→ **ABOUT THIS TASK**
Find the line containing "Task: Open the three-dots overflow menu" in the entries below. Restate it and each line after it, word for word, up to and including the line containing "Task: Click the word 'circuitry'".

======== DATA UNDER STUDY ========

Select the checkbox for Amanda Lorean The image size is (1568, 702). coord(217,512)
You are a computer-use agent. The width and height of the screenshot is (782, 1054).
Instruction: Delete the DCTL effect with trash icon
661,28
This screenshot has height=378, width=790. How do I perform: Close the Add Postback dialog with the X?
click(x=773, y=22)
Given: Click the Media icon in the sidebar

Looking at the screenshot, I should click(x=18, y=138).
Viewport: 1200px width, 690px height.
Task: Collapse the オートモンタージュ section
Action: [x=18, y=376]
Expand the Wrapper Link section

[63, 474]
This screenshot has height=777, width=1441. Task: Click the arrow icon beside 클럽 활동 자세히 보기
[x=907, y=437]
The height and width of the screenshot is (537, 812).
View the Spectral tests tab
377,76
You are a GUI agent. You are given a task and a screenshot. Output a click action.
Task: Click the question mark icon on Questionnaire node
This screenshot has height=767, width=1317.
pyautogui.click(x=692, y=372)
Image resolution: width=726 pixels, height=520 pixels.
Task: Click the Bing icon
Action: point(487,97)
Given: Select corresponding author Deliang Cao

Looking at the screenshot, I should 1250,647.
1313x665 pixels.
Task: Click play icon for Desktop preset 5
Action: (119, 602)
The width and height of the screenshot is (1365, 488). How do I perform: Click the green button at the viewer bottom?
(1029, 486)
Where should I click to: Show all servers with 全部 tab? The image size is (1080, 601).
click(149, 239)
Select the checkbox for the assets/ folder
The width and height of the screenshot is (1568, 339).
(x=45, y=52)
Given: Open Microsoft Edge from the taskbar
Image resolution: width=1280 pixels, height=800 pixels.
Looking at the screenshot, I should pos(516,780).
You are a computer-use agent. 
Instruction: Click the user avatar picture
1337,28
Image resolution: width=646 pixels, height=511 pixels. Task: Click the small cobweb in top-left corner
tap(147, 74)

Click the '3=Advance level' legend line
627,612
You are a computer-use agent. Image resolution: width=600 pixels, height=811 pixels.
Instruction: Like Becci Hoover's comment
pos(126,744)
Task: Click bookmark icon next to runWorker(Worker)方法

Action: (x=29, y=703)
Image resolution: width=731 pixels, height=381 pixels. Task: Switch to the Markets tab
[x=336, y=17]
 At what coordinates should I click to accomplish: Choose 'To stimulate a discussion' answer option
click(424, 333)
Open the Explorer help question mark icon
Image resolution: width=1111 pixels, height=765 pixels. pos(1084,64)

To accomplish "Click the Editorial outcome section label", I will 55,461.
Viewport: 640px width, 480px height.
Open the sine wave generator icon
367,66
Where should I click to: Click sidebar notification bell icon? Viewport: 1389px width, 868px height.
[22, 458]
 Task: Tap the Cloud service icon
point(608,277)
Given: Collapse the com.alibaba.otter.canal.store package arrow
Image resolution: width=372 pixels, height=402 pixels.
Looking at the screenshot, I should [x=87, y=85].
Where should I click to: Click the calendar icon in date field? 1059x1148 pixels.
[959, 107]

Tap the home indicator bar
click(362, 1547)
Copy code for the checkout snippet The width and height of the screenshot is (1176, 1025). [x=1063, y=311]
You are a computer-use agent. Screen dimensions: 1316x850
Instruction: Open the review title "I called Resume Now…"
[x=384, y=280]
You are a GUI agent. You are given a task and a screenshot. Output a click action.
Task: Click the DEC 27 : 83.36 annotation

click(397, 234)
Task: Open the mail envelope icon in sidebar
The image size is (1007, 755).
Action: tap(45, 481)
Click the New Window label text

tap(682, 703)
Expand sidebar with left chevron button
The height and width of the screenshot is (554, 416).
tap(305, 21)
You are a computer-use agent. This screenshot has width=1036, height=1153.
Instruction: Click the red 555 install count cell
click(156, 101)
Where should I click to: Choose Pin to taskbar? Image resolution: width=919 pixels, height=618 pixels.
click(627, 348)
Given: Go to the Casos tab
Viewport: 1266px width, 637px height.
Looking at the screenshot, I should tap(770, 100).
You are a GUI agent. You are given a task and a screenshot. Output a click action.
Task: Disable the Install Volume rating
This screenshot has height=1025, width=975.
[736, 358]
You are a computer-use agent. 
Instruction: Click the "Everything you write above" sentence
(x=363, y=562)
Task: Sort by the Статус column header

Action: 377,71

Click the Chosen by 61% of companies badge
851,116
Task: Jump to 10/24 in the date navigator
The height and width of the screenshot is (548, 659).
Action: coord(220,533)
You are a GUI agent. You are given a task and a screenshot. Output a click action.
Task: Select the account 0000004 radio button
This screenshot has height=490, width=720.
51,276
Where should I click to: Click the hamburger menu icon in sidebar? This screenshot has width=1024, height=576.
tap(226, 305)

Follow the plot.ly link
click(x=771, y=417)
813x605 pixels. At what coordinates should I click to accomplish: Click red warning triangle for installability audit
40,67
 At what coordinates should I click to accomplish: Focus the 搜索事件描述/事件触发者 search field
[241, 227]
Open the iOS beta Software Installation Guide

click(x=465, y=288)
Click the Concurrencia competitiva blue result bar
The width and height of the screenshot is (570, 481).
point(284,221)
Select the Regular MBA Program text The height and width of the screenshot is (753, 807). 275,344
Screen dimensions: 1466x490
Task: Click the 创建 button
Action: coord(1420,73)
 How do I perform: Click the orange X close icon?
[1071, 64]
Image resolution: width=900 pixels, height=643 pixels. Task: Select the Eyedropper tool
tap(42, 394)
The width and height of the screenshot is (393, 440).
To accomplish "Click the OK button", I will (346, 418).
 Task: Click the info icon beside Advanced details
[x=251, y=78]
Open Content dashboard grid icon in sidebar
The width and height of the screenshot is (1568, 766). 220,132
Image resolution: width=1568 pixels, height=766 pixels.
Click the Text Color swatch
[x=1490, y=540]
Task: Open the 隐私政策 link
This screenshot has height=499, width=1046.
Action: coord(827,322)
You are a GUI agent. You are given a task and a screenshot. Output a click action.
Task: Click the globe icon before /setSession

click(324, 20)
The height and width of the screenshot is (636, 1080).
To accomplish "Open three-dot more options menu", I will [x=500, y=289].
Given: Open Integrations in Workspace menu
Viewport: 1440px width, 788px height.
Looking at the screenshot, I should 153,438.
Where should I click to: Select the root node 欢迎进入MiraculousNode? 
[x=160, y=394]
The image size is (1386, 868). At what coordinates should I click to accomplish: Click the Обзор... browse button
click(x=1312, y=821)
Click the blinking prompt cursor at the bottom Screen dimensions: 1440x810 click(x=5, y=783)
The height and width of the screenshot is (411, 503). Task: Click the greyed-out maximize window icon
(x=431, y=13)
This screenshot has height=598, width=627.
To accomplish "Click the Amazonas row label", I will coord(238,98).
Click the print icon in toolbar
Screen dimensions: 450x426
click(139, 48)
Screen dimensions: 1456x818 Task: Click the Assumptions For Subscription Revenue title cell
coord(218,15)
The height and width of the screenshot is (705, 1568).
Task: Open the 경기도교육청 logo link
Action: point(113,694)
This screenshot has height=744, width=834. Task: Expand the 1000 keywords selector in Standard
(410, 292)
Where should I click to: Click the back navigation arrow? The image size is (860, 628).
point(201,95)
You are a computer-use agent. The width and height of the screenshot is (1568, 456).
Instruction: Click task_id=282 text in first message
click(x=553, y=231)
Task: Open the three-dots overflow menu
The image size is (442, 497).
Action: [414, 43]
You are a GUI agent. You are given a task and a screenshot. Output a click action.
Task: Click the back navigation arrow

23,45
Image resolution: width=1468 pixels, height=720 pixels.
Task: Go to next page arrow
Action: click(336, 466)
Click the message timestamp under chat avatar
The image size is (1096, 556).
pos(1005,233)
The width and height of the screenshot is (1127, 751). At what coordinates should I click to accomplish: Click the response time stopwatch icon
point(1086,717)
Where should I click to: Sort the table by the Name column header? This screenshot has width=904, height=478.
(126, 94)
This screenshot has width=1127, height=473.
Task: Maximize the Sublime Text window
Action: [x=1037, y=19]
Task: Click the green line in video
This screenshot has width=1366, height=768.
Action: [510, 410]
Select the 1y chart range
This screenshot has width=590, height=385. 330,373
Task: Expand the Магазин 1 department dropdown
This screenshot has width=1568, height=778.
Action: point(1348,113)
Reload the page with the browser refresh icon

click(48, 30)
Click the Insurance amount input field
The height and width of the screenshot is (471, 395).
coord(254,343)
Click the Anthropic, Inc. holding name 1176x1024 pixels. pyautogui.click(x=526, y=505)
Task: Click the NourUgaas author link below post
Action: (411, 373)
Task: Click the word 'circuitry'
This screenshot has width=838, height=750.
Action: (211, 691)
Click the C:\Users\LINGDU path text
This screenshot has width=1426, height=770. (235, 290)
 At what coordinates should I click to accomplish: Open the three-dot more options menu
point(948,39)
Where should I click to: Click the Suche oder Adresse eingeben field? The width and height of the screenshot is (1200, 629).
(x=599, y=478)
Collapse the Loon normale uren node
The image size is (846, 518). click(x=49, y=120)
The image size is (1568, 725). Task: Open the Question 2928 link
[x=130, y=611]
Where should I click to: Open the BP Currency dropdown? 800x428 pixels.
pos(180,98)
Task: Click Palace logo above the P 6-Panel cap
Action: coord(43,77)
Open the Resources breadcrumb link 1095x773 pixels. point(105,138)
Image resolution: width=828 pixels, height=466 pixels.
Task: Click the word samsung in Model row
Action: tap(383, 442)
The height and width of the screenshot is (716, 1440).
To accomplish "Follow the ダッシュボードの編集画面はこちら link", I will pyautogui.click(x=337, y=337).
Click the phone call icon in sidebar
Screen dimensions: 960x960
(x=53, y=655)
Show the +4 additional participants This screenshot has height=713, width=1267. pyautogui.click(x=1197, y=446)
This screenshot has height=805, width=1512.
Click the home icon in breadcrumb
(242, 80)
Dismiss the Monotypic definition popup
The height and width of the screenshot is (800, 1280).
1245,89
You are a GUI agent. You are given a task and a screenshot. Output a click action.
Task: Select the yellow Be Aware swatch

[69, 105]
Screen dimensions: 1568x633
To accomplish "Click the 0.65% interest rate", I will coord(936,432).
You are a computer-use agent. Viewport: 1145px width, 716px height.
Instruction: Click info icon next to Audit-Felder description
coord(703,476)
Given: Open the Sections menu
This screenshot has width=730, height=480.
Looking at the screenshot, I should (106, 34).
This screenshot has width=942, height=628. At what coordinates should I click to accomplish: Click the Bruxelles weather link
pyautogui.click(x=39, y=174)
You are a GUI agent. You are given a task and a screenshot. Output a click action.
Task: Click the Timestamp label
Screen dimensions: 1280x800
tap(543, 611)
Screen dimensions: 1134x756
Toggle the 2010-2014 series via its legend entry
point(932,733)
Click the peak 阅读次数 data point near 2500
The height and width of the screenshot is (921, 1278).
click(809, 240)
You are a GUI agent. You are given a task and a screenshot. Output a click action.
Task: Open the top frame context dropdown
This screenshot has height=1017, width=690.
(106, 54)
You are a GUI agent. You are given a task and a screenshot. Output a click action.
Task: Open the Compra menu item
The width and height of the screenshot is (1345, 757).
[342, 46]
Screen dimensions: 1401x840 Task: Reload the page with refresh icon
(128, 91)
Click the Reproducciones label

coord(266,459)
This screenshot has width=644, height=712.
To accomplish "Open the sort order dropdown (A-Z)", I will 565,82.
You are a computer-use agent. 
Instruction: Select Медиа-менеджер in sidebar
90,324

========

→ **THE COMPLETED TASK**
Task: Open the three-dots overflow menu
The image size is (442, 497).
Action: [414, 43]
You are a GUI agent. You are given a task and a screenshot. Output a click action.
Task: Click the back navigation arrow

23,45
Image resolution: width=1468 pixels, height=720 pixels.
Task: Go to next page arrow
Action: click(336, 466)
Click the message timestamp under chat avatar
The image size is (1096, 556).
pos(1005,233)
The width and height of the screenshot is (1127, 751). At what coordinates should I click to accomplish: Click the response time stopwatch icon
point(1086,717)
Where should I click to: Sort the table by the Name column header? This screenshot has width=904, height=478.
(126, 94)
This screenshot has width=1127, height=473.
Task: Maximize the Sublime Text window
Action: [x=1037, y=19]
Task: Click the green line in video
This screenshot has width=1366, height=768.
Action: [510, 410]
Select the 1y chart range
This screenshot has width=590, height=385. 330,373
Task: Expand the Магазин 1 department dropdown
This screenshot has width=1568, height=778.
Action: point(1348,113)
Reload the page with the browser refresh icon

click(48, 30)
Click the Insurance amount input field
The height and width of the screenshot is (471, 395).
coord(254,343)
Click the Anthropic, Inc. holding name 1176x1024 pixels. pyautogui.click(x=526, y=505)
Task: Click the NourUgaas author link below post
Action: (411, 373)
Task: Click the word 'circuitry'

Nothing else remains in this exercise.